Хозяин разместил гостей на обоих канах, и сяо-гуй-цзы («чертенята» — мальчики в харчевнях) разносили незатейливую стряпню, казавшуюся многим посетителям лукулловским обедом. Горячая хозяйская водка скоро подогрела настроение.
В углу одного кана, на двух маленьких столиках, кончала обед компания из шести человек обветренных, заскорузлых людей разного возраста, профессию которых трудно было определить по наружности. Между ними выделялся приземистый, лет сорока китаец с энергичным рябым лицом. Он говорил и смеялся громче всех, и к его словам вся компания прислушивалась. Очевидно, он пользовался влиянием или уважением.
— А ну-ка, хозяин, — раздался голос с конца кана, — вели прибирать поскорее, да неси-ка сюда бао-хэ-цзы; я буду банкометом!
Это говорил рябой.
— Сейчас, сейчас, господин Чжан, — ответил хозяин и поторопил слуг. «Чертенята» тотчас составили вместе два «ба-сянь-чжо-цзы» (квадратные столики на 8 человек) между канами в одном конце фанзы; хозяин принес принадлежности игры — скатерть, медную бао-хэ-цзы и палочки.
Началась игра, в которой приняли участие еще несколько прохожих китайцев, отдыхавших в фанзе, а остальные гости стояли стеной вокруг стола, следя за игрой.

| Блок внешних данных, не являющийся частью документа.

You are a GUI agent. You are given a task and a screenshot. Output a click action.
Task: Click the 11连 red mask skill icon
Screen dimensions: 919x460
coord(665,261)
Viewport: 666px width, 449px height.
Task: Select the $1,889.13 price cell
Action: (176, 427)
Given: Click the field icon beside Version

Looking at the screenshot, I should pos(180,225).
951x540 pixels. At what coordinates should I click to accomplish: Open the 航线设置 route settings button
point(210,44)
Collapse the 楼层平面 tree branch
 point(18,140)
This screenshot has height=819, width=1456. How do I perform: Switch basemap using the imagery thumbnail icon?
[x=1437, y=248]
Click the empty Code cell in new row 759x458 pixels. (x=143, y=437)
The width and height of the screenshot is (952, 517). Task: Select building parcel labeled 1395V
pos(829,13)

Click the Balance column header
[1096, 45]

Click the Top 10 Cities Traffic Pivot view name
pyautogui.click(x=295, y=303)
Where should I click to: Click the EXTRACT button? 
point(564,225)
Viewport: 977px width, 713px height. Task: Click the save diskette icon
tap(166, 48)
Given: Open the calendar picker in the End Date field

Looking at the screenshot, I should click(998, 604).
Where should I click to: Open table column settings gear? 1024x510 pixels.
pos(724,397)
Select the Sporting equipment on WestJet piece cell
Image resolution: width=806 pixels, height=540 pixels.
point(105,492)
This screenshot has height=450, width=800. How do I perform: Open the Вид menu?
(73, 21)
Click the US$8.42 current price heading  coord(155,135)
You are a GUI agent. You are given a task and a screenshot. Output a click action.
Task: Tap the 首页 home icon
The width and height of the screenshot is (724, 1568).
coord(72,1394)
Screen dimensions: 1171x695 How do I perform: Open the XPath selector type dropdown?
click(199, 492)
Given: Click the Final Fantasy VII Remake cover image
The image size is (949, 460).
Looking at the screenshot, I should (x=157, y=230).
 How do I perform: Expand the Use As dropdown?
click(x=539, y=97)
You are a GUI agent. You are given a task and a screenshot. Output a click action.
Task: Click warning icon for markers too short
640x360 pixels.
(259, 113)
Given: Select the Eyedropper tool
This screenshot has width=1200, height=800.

Все были настолько увлечены игрой, что никто из них не заметил, как отворилась дверь, и в фанзу вошел знакомый нам Сяо-эр. Зиму он прожил на реке Ян-му-тоу гоу-цзы в работниках у старика-китайца, владельца большой лу-цзяо и нескольких круговых тропинок с массой ловушек на соболя. Лу-цзяо зимой не работали, но с соболиными ловушками работы было много: каждый день приходилось обойти все ловушки на одной тропе, осмотреть каждую, вынуть попавших соболя, куницу, а то — рябчика или белку, и опять насторожить… Но зато теперь, когда он шел к морю, чтобы наняться к какому-либо капустолову — он шел не с пустыми руками: у него было десять рублей с мелочью, да еще припрятана соболья шкурка, которую он «случайно» забыл отдать хозяину.
Сяо-эр сел на кан и попросил подошедшего к нему сяо-гуй-цзы дать ему поесть. Сяо-эр проголодался. Еще бы! Он сделал сегодня верст пятнадцать, выйдя утром из фанзы Дяо-пигоу.
Гам и шум, раздававшиеся у игорного стола, и веселые крики не давали Сяо-эру спокойно есть. Сила, бывшая вне его, но могучая и повелительная, тянула его к игре. Сяо-эр с трудом заставил себя доесть обед: не пропадать же заплаченным деньгам!
Но как только он проглотил последнюю чашку риса, Сяо-эр встал со своего места и подошел к играющим. Хозяином игры был рябой китаец, шумевший, смеявшийся и громко бранивший или хваливший своих партнеров смотря по тому, выигрывали они или проигрывали. Его развязность и нахальные выходки произвели на Сяо-эра отталкивающее впечатление, и вместе с тем в голосе и наружности этого отвратительного человека было что-то знакомое, что-то будящее тяжелые, но неясные и неопределенные воспоминания. Сяо-эр невольно начал его ненавидеть, и решил… обыграть его.